Continuous culture model to examine factors that affect transduction among Pseudomonas aeruginosa strains in freshwater environments

Abstract

Transduction among Pseudomonas aeruginosa strains was observed in continuous cultures operated under environmentally relevant generation times, cell densities, and phage-to-bacterium ratios, suggesting its importance as a natural mechanism of gene transfer. Transduction was quantified by the transfer of the Tra(sup-) Mob(sup-) plasmid Rms149 from a plasmid-bearing strain to an F116 lysogen that served as both the recipient and source of transducing phages. In control experiments in which transduction was prevented, there was a reduction in the phenotype of the mock transductant over time. However, in experiments in which transduction was permitted, the proportion of transductants in the population increased over time.
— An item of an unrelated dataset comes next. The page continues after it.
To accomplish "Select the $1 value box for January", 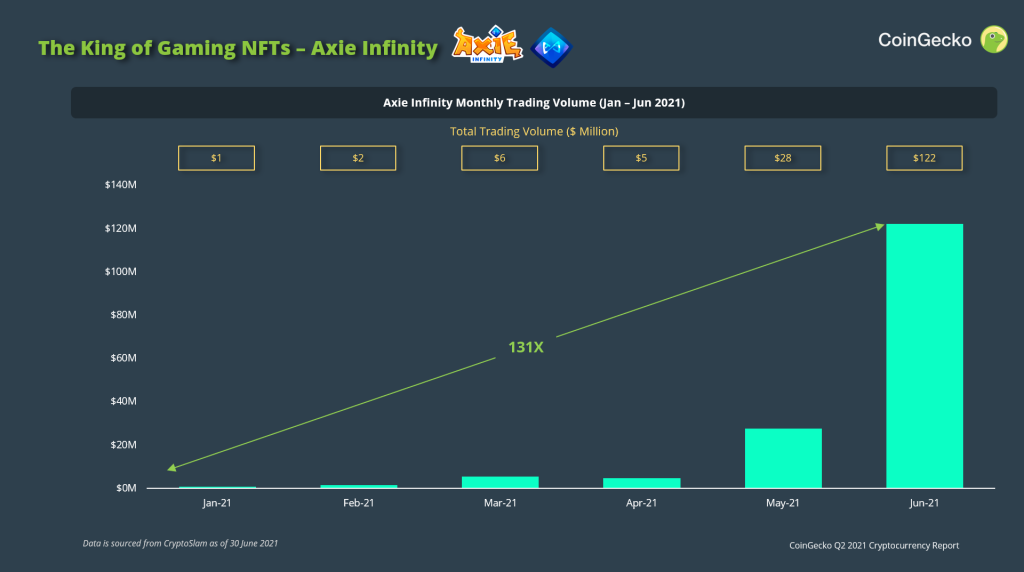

These data suggest that transduction can maintain a phenotype for an extended period of time in a population from which it would otherwise be lost. Changes in the numbers of transductants were analyzed by a two-part mathematical model, which consisted of terms for the selection of the transductant's phenotype and for the formation of new transductants. Transduction rates ranged from 10(sup-9) to 10(sup-6) per total viable cell count per ml per generation and increased with both the recipient concentration and the phage-to-bacterium ratio. These observations indicate an increased opportunity for transduction to occur when the interacting components are in greater abundance.